*Stated problem*
Return each line from the items below that contains the word "should".

*Records provided*
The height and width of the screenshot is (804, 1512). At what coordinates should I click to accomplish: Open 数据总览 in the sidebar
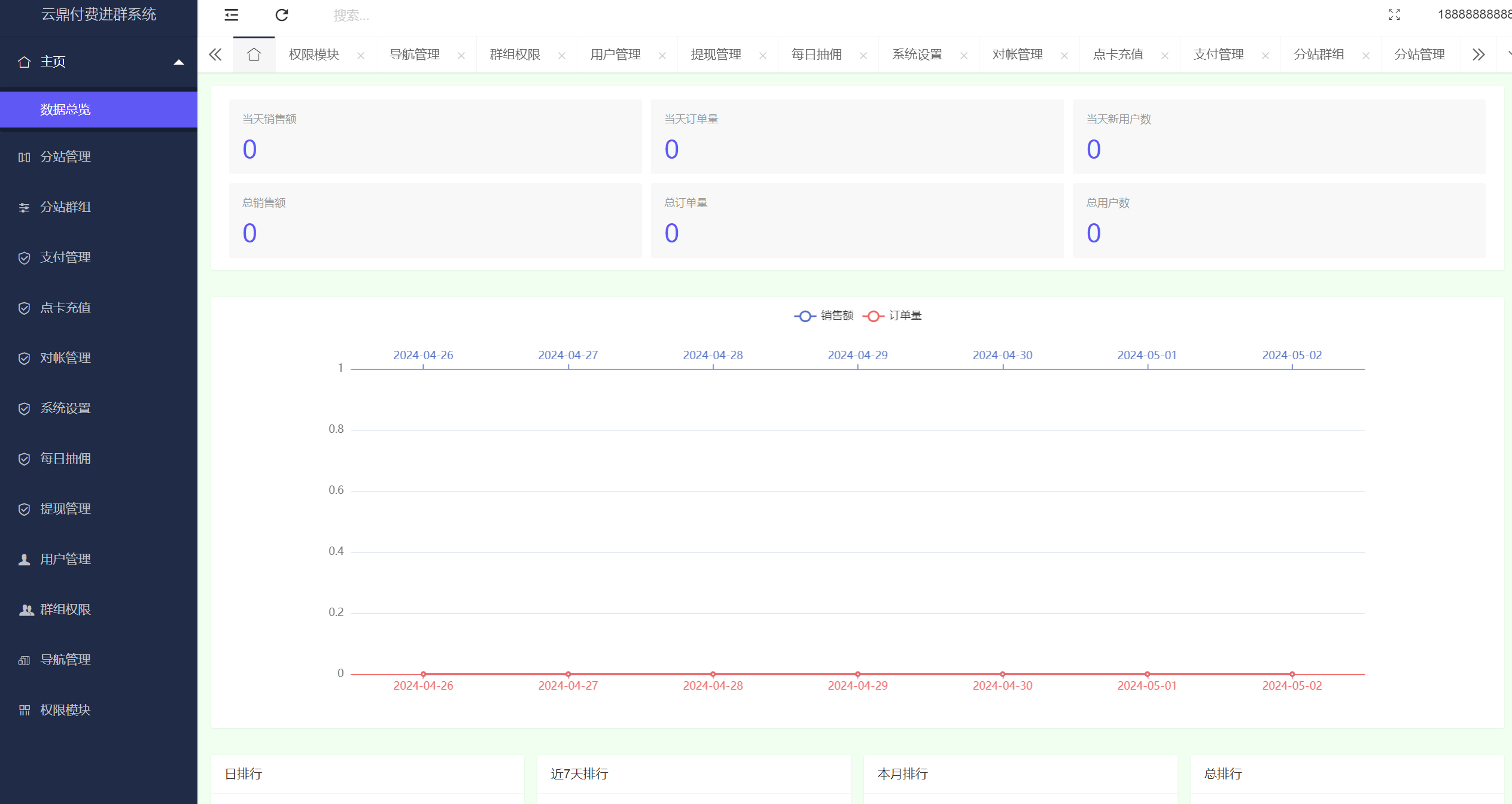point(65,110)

==

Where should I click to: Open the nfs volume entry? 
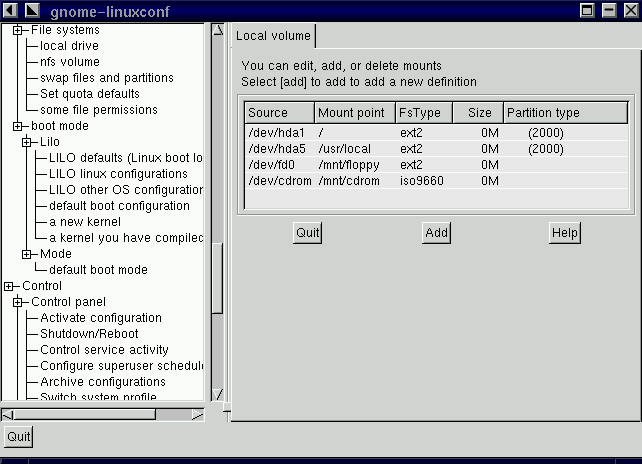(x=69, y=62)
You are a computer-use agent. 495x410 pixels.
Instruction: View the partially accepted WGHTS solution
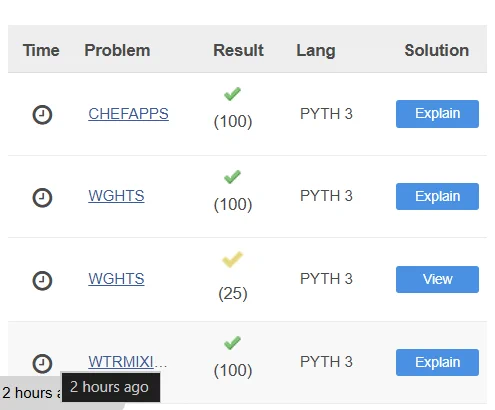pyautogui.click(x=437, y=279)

*Response below*
The height and width of the screenshot is (804, 1512). At what coordinates should I click to accomplish: Open 数据总览 in the sidebar
Where should I click to: Open the nfs volume entry? 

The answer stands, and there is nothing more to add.